### EXERCISE PROMPT
For the entries below, print exactly the lines between the line holding "Click the '+' coil section button" and the line holding "Select the Crop tool", inclusive, and nothing else.

(Data entries)
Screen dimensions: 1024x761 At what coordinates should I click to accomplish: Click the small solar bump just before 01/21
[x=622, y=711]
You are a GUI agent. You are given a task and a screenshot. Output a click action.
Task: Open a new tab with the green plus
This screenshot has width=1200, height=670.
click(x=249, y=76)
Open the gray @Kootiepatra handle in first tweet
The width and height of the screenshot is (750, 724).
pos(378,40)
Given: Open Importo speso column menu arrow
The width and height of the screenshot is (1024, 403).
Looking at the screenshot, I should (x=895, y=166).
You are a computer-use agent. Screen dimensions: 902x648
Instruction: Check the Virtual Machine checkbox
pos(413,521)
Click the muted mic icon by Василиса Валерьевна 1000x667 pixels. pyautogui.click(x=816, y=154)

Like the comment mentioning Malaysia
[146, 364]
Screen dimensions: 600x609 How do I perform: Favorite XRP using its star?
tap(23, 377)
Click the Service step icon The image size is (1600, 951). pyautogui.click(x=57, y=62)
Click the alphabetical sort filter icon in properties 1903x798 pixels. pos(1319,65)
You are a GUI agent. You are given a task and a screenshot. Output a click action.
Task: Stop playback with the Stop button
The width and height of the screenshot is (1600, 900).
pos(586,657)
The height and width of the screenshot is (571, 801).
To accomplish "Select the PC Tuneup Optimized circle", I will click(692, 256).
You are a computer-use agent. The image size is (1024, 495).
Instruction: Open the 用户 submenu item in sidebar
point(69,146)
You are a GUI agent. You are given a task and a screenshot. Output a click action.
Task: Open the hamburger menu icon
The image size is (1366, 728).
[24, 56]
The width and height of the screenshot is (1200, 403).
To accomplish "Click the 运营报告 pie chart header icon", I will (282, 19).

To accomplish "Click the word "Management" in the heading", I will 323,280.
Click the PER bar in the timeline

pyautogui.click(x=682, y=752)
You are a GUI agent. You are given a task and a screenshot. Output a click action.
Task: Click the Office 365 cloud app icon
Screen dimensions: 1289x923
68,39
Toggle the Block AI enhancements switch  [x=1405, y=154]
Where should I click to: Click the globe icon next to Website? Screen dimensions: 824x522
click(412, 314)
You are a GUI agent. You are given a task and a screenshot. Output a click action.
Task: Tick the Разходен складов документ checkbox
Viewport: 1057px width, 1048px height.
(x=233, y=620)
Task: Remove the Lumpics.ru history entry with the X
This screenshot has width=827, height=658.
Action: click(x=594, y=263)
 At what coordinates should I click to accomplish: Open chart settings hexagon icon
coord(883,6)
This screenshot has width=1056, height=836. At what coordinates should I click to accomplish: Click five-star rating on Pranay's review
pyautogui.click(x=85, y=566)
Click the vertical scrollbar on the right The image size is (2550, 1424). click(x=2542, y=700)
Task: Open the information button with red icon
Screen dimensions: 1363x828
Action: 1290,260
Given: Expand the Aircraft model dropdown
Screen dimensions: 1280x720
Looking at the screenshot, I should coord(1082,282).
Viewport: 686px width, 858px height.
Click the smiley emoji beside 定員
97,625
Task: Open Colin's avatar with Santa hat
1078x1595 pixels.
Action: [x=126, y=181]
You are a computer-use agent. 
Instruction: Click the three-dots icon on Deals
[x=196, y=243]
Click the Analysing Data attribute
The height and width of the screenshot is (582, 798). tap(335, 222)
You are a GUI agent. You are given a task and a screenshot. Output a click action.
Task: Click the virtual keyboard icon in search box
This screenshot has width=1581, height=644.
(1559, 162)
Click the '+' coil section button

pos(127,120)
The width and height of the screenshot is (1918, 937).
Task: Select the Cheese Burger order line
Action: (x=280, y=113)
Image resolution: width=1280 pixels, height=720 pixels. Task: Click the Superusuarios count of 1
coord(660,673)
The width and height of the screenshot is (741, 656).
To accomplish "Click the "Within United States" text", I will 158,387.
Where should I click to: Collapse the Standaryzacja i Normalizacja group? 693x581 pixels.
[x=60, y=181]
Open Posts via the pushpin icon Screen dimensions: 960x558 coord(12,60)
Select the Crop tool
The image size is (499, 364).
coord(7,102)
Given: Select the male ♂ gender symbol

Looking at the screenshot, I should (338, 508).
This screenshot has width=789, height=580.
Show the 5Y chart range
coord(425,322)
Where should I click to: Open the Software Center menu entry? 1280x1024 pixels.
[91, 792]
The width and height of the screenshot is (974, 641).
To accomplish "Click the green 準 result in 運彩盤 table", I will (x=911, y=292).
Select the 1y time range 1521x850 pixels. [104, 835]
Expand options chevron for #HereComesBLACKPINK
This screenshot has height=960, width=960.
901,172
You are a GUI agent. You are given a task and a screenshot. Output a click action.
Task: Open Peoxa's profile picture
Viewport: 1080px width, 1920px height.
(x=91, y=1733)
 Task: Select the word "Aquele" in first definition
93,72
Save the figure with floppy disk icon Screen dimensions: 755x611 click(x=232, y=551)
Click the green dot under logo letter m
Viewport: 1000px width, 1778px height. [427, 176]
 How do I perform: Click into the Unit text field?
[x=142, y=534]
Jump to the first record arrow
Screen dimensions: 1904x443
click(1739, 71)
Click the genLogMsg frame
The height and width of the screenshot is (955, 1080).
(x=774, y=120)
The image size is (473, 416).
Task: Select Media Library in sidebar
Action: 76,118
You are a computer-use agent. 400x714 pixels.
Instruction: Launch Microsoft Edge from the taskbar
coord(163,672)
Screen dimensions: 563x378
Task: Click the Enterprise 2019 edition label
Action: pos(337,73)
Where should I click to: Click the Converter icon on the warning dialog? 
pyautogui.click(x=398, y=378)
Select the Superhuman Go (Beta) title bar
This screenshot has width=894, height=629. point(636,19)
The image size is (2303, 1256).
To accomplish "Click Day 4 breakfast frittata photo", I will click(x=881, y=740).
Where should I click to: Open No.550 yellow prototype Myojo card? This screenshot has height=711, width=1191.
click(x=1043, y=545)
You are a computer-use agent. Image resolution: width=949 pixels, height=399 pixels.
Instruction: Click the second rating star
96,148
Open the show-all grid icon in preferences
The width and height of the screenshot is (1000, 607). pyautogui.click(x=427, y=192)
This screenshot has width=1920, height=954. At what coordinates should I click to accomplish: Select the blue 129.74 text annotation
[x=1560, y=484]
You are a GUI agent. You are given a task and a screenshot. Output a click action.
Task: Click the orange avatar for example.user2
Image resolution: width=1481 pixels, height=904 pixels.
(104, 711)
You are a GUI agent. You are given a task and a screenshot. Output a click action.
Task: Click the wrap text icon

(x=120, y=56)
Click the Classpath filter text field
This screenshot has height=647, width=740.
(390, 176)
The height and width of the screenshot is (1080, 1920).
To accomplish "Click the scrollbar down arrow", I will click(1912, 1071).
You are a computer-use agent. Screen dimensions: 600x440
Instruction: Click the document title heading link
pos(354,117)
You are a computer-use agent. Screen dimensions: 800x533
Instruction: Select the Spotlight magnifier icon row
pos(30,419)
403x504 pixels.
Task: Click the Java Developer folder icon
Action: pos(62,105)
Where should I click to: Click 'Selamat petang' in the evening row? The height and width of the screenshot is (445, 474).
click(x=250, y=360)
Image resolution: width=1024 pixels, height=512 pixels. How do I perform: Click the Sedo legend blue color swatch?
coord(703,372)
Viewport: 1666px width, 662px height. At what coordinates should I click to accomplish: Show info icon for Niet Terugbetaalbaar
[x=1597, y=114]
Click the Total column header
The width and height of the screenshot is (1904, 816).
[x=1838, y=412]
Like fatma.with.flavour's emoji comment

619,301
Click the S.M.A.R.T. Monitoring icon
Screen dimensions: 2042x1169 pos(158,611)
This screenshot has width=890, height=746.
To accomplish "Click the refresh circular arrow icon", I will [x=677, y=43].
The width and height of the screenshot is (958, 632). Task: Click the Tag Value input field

### SOLUTION FOR THIS TASK
Click the '+' coil section button

pos(127,120)
The width and height of the screenshot is (1918, 937).
Task: Select the Cheese Burger order line
Action: (x=280, y=113)
Image resolution: width=1280 pixels, height=720 pixels. Task: Click the Superusuarios count of 1
coord(660,673)
The width and height of the screenshot is (741, 656).
To accomplish "Click the "Within United States" text", I will 158,387.
Where should I click to: Collapse the Standaryzacja i Normalizacja group? 693x581 pixels.
[x=60, y=181]
Open Posts via the pushpin icon Screen dimensions: 960x558 coord(12,60)
Select the Crop tool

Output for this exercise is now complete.